**DATASET RECORDS:**
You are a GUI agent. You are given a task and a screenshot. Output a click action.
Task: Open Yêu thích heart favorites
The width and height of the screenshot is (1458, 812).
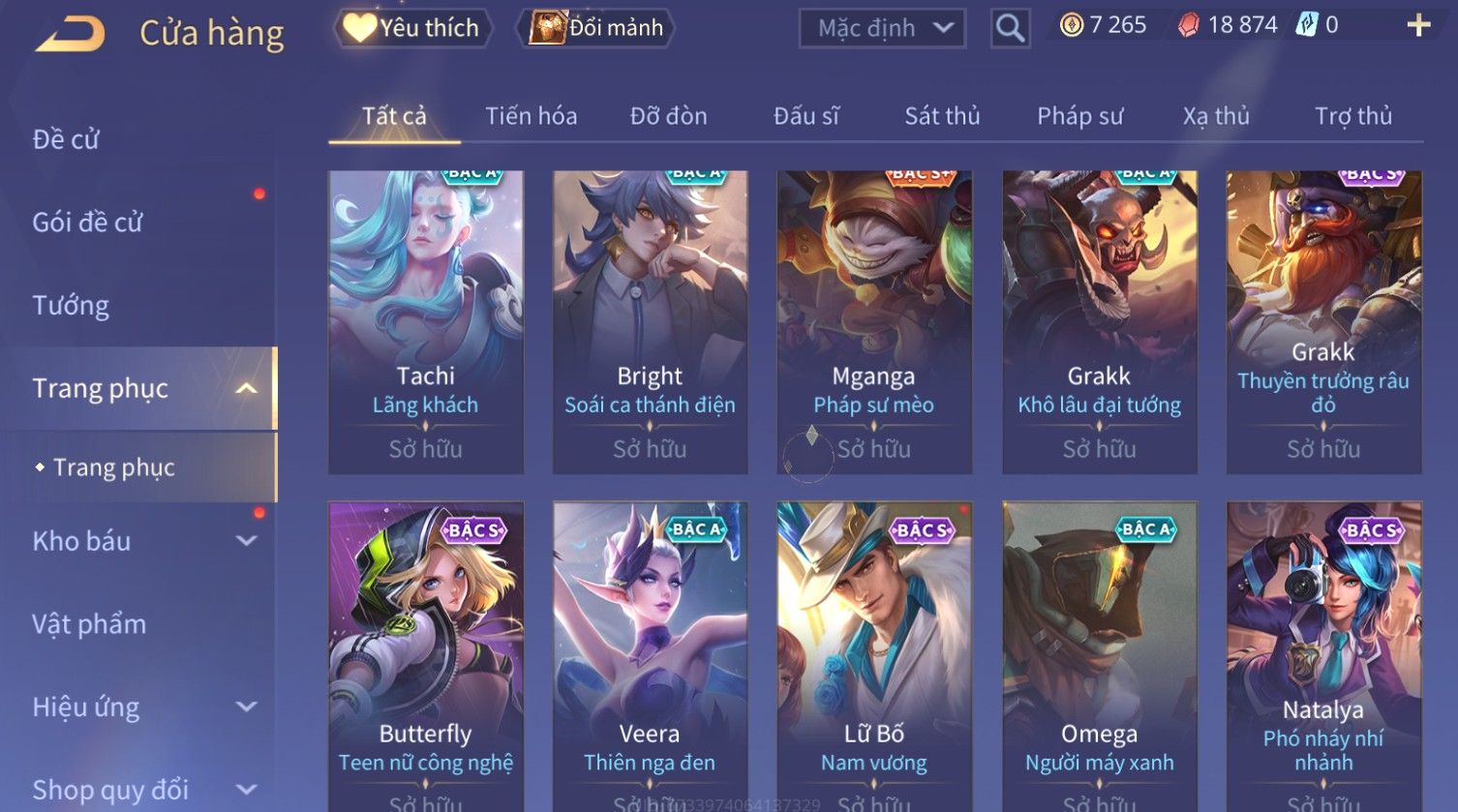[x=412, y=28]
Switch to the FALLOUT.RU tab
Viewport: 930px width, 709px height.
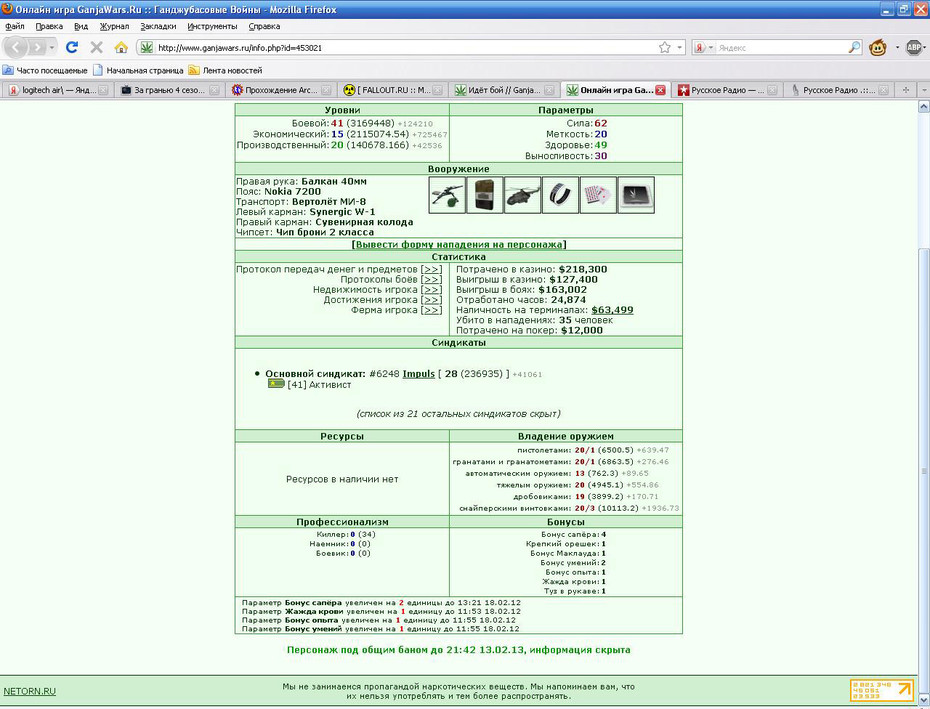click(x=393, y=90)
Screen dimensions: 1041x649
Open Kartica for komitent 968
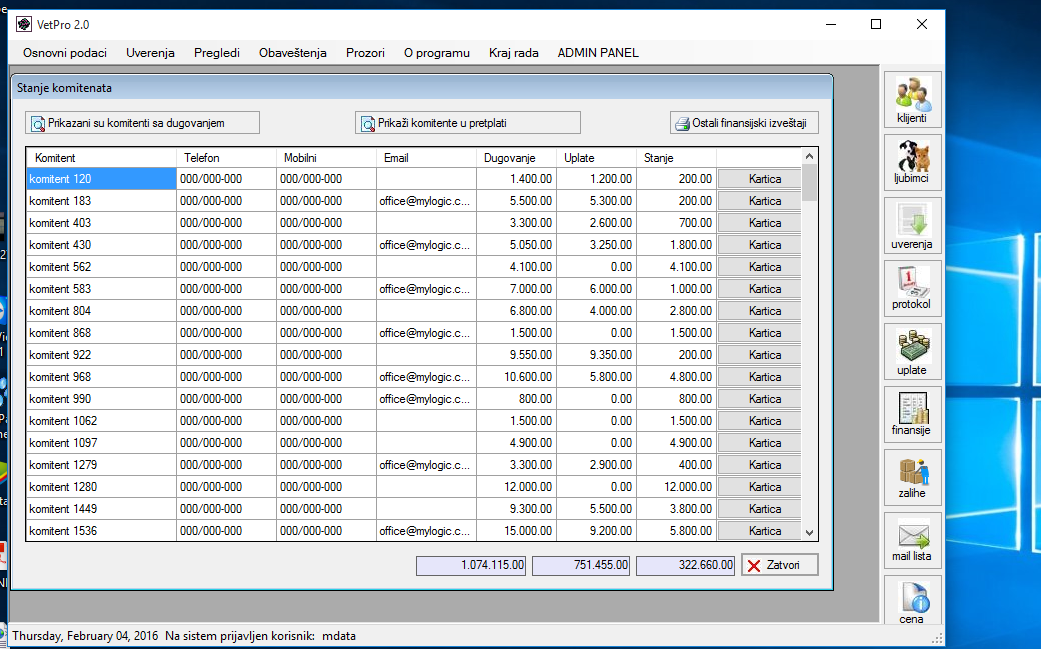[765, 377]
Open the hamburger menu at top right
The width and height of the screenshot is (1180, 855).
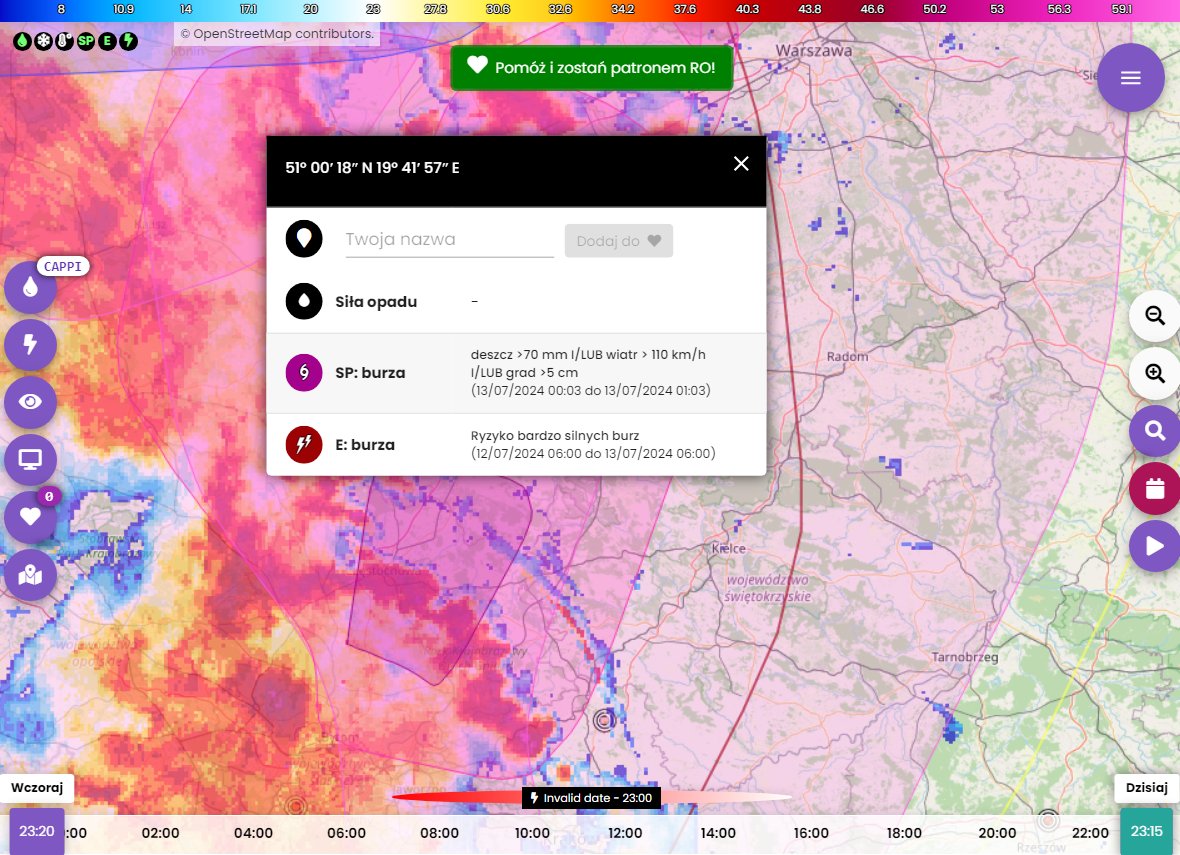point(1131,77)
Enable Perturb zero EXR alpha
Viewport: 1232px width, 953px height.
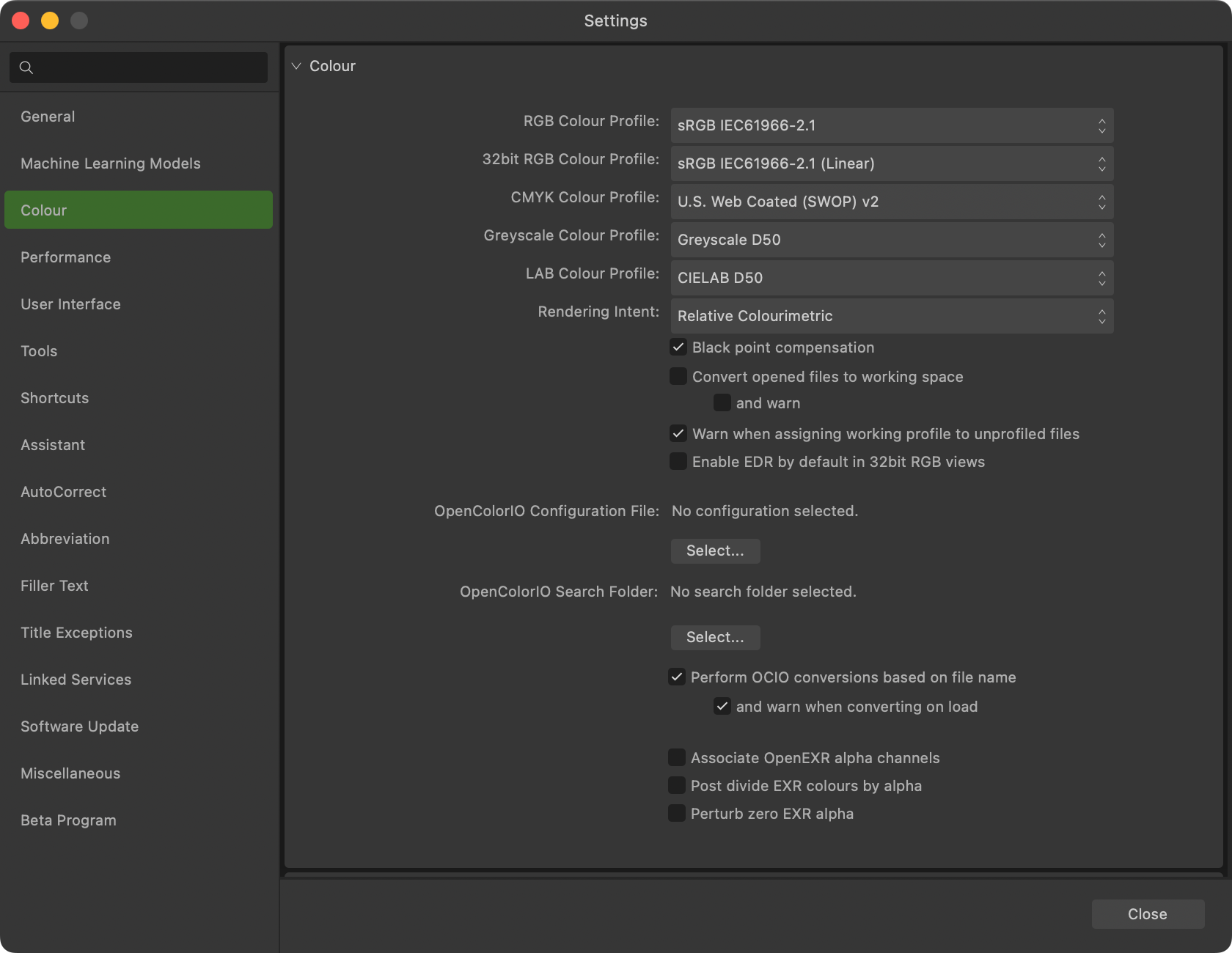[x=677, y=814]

**WHAT NEEDS TO BE DONE:**
Print the material word for word without images.

**YOUR RESPONSE:**
You are a GUI agent. You are given a task and a screenshot. Output a click action.
Task: Open Yêu thích heart favorites
The width and height of the screenshot is (1458, 812).
[x=412, y=28]
Switch to the FALLOUT.RU tab
Viewport: 930px width, 709px height.
click(x=393, y=90)
Screen dimensions: 1041x649
Open Kartica for komitent 968
[765, 377]
Open the hamburger menu at top right
The width and height of the screenshot is (1180, 855).
point(1131,77)
Enable Perturb zero EXR alpha
Viewport: 1232px width, 953px height.
[x=677, y=814]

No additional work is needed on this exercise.